▸ **PAGE EXTRACT**
Tifft will be in a Cup rookie class with Ryan Preece and Daniel Hemric. That’s already larger than last season’s rookie class, which featured only William Byron and Bubba Wallace (Byron won rookie of the year honors).

Tifft’s signing is just one of many changes that will take place for the 2019 season.

Here’s a look at where things stand in Silly Season:

ANNOUNCED CUP RIDES FOR 2019

No. 6: Ryan Newman joins Roush Fenway Racing for next season (announcement made Sept. 22)

No. 13: Ty Dillon said he will remain at Germain Racing for the 2019 season (announcement made Sept. 24)

No. 19: Martin Truex Jr. and crew chief Cole Pearn move to Joe Gibbs Racing from the defunct Furniture Row Racing team (announcement made Nov. 7)

No. 31: Daniel Hemric replaces Ryan Newman at Richard Childress Racing for 2019. (announcement made Sept. 28)

No. 36: Matt Tifft joins Front Row Motorsports in a third car for the 2019 season (announcement made Nov. 27)

No. 43: Bubba Wallace will remain with Richard Petty Motorsports through the 2020 season (announcement made July 28)

No. 47: Ryan Preece replaces AJ Allmendinger at JTG Daugherty Racing beginning next season (announcement made Sept. 28)

No. 95: Matt DiBenedetto moves to Leavine Family Racing for 2019. Leavine Family Racing also switches to Toyota beginning next year (announcement made Oct. 10)

CUP RIDES NOT YET ANNOUNCED FOR 2019

No. 1: Jamie McMurray will not drive this car next season. He has yet to decide if he will drive for Chip Ganassi Racing in the 2019 Daytona 500 and then move to a management position with the team. He said Nov. 16 he had yet to decide if to do that or some other racing.

No. 32: Go Fas Racing is looking for a driver after Matt DiBenedetto announced Sept. 7 that he would not return to the team after this season.

▸ **REQUEST A**
Put the records starting at the line containing "Given: View the Toutes les partages tab" and ending at the end of the records into a two-column CSV with the columns request and answer. Give one row per request, with each field in quotation marks and any line breaks replaced by spaces.
The text and the records have no connection to each other.

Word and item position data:
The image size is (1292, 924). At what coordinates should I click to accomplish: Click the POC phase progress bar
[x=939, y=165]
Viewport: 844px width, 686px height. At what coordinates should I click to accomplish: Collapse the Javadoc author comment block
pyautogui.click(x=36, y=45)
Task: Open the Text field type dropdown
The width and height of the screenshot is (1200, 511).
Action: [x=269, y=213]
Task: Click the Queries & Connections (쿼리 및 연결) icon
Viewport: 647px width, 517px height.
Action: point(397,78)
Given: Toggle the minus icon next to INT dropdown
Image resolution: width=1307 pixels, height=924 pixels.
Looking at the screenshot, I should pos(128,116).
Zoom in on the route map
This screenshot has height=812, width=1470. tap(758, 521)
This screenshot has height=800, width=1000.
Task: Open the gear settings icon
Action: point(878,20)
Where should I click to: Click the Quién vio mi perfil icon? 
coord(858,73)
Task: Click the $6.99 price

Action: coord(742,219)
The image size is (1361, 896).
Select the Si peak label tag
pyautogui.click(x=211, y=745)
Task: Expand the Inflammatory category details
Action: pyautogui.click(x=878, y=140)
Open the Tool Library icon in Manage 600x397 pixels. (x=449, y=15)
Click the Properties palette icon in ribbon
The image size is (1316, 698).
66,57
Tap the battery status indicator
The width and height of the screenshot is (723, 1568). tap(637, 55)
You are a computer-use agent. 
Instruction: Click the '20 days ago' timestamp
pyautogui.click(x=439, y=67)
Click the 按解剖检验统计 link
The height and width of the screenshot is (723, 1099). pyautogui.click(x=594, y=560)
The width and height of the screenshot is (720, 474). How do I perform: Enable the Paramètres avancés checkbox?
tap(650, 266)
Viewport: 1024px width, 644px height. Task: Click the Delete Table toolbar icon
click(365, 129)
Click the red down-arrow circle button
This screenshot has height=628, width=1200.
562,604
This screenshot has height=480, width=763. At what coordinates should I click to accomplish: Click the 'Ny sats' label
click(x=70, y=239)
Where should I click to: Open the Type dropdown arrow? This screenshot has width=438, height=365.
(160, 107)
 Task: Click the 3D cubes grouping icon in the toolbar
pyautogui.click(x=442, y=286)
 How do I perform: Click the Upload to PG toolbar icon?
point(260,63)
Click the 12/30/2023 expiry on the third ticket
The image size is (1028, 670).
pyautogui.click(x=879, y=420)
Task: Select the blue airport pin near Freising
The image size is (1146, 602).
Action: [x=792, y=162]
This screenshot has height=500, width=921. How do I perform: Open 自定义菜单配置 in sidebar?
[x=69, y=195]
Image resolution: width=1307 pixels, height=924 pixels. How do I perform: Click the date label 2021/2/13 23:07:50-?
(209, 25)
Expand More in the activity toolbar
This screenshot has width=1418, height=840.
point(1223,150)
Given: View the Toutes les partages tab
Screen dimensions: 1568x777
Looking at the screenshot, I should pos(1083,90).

▸ **REQUEST B**
Answer these questions from the Silly Season extract:
(i) Which team does Ryan Newman join for next season?
(ii) Who won rookie of the year honors in last season's rookie class?
(iii) Which manufacturer will Leavine Family Racing switch to?

▸ **EXERCISE RESPONSE A**
request,answer
"Given: View the Toutes les partages tab Screen dimensions: 1568x777","Looking at the screenshot, I should pos(1083,90)."

▸ **EXERCISE RESPONSE B**
(i) Roush Fenway Racing
(ii) William Byron
(iii) Toyota